§ **TASK STATEMENT**
Give the records from the line with "Open the QR Codes section in the sidebar" to the line with "The height and width of the screenshot is (768, 1366).", both included, as a JSON list of strings with one string per line and blank lines left out.
[RECORDS SHOWN start]
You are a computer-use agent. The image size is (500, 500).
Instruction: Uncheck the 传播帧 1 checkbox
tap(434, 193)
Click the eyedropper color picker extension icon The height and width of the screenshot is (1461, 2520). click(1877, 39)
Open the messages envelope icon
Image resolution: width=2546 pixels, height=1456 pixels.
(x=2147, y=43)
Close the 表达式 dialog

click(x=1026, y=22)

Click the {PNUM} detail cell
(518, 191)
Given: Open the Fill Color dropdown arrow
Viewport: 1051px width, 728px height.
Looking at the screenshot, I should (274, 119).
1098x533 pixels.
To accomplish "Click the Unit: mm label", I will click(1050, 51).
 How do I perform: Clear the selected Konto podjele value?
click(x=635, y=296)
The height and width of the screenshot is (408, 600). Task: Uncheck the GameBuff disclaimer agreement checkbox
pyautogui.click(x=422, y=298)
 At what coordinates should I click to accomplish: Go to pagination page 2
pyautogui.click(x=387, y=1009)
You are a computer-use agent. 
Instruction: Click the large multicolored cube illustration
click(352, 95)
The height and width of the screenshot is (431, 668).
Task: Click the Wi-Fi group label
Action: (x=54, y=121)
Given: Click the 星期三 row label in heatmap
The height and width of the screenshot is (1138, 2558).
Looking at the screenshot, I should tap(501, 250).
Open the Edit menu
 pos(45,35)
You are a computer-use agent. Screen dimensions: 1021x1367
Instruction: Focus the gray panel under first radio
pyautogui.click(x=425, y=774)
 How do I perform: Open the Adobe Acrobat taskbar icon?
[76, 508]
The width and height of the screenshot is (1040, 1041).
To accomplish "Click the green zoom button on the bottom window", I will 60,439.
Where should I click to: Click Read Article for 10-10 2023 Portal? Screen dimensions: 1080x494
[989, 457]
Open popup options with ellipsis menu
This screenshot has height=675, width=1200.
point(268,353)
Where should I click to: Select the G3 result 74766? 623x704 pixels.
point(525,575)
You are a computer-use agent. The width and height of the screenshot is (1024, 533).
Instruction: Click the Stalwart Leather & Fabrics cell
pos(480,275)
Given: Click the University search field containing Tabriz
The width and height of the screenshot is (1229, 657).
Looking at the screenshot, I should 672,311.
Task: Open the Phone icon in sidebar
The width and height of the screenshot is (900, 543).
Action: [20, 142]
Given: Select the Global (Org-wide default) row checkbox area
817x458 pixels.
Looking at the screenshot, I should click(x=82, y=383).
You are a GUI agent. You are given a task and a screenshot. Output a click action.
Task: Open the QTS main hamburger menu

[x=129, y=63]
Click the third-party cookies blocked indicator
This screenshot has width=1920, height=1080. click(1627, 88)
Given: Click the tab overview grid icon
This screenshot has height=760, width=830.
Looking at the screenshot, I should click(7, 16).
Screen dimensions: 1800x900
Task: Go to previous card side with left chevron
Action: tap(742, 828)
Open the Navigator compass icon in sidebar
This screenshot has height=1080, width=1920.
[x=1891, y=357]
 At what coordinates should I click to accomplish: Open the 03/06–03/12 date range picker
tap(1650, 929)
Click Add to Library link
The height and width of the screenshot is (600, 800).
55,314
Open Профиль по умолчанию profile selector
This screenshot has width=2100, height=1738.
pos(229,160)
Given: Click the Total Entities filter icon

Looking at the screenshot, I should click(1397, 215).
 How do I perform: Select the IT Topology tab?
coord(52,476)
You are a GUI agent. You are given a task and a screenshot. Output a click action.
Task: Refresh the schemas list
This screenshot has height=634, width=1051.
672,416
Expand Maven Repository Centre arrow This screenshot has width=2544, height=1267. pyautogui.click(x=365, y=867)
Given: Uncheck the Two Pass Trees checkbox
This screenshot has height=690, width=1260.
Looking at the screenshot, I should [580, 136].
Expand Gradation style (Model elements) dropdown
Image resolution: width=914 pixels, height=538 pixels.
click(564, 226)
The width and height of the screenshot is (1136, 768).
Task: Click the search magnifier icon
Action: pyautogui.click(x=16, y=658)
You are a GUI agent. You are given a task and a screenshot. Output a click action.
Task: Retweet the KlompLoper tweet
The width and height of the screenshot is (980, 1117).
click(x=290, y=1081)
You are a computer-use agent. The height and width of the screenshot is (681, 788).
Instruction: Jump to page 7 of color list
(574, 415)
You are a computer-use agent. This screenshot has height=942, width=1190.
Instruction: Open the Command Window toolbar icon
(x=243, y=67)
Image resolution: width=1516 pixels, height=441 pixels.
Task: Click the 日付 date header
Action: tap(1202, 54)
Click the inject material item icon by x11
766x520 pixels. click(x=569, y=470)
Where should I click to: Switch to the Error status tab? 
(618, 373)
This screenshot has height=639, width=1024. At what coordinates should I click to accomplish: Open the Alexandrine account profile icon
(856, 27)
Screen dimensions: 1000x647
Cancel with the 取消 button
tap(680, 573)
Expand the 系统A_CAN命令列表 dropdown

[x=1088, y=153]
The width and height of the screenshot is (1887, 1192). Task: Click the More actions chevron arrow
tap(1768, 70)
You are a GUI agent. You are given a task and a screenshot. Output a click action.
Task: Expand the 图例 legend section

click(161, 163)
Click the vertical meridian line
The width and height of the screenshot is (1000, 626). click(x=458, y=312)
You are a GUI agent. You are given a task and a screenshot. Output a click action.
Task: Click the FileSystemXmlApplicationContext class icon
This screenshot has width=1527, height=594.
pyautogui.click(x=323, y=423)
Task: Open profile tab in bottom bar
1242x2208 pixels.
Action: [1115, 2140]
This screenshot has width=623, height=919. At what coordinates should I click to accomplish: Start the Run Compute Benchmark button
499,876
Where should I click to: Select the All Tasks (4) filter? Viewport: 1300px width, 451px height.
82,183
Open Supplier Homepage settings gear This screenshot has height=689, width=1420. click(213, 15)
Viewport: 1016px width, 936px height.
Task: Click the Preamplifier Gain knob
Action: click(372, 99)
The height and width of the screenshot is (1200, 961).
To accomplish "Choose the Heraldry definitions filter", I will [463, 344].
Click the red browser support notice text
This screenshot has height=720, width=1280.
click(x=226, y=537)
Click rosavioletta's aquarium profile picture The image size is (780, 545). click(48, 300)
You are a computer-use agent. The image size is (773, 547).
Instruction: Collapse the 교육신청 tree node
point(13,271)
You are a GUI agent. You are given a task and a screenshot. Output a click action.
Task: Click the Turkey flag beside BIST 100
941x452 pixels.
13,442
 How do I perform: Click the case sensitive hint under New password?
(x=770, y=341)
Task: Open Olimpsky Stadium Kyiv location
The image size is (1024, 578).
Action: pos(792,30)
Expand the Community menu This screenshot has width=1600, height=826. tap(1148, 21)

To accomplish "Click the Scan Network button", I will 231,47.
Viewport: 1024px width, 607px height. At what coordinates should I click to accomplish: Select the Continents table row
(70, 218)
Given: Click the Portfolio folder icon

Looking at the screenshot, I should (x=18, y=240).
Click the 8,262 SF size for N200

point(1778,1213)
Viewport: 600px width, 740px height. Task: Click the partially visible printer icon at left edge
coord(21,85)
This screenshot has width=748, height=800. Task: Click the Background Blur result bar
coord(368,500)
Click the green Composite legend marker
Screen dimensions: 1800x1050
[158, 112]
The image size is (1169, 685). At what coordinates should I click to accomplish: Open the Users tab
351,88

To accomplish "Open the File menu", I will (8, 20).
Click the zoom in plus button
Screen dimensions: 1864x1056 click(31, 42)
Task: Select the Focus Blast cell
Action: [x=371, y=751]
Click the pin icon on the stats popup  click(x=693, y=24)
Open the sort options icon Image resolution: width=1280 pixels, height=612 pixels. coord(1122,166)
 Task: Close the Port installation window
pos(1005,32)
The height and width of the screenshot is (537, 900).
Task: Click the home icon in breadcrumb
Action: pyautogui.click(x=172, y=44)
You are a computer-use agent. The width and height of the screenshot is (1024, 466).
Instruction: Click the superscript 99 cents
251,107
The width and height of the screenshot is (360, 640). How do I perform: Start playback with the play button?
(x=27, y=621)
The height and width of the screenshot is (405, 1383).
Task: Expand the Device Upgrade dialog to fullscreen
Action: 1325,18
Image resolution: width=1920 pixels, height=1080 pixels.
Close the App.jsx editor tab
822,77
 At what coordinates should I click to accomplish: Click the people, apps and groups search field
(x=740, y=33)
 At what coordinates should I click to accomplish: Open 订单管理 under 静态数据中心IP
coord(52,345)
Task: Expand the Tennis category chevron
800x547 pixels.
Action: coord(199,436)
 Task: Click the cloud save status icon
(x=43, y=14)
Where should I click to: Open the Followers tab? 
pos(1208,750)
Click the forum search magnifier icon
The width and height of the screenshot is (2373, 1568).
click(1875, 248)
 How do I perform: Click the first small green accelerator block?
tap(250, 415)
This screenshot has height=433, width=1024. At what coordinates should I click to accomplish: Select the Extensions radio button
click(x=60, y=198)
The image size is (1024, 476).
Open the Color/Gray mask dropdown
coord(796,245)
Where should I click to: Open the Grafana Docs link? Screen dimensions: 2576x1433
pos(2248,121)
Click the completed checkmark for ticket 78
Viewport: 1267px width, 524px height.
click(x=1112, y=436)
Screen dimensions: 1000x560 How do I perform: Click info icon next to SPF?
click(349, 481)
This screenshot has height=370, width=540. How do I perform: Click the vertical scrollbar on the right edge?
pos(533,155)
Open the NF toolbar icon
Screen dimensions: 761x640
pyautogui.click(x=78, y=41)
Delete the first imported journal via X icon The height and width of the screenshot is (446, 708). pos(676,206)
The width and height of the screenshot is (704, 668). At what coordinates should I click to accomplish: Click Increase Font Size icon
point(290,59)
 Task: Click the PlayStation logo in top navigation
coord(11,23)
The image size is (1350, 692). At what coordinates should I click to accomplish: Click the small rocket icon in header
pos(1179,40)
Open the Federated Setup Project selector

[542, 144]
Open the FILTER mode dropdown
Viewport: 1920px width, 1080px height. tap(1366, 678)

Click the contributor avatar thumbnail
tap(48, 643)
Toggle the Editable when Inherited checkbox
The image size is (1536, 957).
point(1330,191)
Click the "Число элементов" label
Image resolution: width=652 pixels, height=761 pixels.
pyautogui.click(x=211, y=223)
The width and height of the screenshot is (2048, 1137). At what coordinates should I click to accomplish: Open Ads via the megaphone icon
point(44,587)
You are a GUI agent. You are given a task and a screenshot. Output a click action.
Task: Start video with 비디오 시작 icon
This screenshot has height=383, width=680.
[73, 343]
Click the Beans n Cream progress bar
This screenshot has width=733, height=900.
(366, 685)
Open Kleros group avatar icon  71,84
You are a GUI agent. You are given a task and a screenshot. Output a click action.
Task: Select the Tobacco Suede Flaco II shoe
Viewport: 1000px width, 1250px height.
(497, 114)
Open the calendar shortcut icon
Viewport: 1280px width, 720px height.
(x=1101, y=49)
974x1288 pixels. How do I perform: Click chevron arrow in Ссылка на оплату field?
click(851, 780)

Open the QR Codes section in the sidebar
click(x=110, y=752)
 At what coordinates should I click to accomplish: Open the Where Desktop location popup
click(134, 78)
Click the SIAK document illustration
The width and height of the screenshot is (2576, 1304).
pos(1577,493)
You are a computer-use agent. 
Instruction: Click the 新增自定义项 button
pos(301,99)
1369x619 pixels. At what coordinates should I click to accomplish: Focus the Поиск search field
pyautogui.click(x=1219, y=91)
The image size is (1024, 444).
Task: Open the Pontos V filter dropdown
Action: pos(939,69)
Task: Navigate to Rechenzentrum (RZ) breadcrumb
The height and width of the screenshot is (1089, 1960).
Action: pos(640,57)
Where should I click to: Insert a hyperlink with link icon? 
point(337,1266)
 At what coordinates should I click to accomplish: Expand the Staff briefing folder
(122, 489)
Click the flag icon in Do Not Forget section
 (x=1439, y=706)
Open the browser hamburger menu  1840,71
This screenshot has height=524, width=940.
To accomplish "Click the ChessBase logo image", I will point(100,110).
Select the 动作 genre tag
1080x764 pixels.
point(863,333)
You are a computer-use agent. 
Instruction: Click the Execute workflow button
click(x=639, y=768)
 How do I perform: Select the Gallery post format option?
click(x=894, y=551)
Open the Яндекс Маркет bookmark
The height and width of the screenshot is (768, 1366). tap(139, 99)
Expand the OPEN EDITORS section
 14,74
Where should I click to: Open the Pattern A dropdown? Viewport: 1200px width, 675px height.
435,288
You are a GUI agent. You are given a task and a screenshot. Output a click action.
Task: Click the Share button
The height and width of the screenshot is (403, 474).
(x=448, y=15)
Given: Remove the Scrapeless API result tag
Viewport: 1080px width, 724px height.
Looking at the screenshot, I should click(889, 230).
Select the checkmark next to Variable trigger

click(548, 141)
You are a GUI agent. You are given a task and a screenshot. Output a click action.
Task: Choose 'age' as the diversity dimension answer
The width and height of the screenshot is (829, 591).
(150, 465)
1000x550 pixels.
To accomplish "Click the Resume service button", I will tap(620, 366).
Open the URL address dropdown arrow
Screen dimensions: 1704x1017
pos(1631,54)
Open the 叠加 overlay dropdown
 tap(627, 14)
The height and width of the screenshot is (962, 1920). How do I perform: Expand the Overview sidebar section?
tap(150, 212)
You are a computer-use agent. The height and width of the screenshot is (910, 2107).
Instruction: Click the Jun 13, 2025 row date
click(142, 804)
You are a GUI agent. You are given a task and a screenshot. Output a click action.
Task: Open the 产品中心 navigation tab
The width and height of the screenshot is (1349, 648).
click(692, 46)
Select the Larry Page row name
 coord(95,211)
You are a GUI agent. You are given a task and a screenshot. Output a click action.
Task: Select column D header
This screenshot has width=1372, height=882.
[RECORDS SHOWN end]
§ **OUTPUT OF THE TASK**
[
  "Open the QR Codes section in the sidebar",
  "click(x=110, y=752)",
  " At what coordinates should I click to accomplish: Open the Where Desktop location popup",
  "click(134, 78)",
  "Click the SIAK document illustration",
  "The width and height of the screenshot is (2576, 1304).",
  "pos(1577,493)",
  "You are a computer-use agent. ",
  "Instruction: Click the 新增自定义项 button",
  "pos(301,99)",
  "1369x619 pixels. At what coordinates should I click to accomplish: Focus the Поиск search field",
  "pyautogui.click(x=1219, y=91)",
  "The image size is (1024, 444).",
  "Task: Open the Pontos V filter dropdown",
  "Action: pos(939,69)",
  "Task: Navigate to Rechenzentrum (RZ) breadcrumb",
  "The height and width of the screenshot is (1089, 1960).",
  "Action: pos(640,57)",
  "Where should I click to: Insert a hyperlink with link icon? ",
  "point(337,1266)",
  " At what coordinates should I click to accomplish: Expand the Staff briefing folder",
  "(122, 489)",
  "Click the flag icon in Do Not Forget section",
  " (x=1439, y=706)",
  "Open the browser hamburger menu  1840,71",
  "This screenshot has height=524, width=940.",
  "To accomplish \"Click the ChessBase logo image\", I will point(100,110).",
  "Select the 动作 genre tag",
  "1080x764 pixels.",
  "point(863,333)",
  "You are a computer-use agent. ",
  "Instruction: Click the Execute workflow button",
  "click(x=639, y=768)",
  " How do I perform: Select the Gallery post format option?",
  "click(x=894, y=551)",
  "Open the Яндекс Маркет bookmark",
  "The height and width of the screenshot is (768, 1366). tap(139, 99)"
]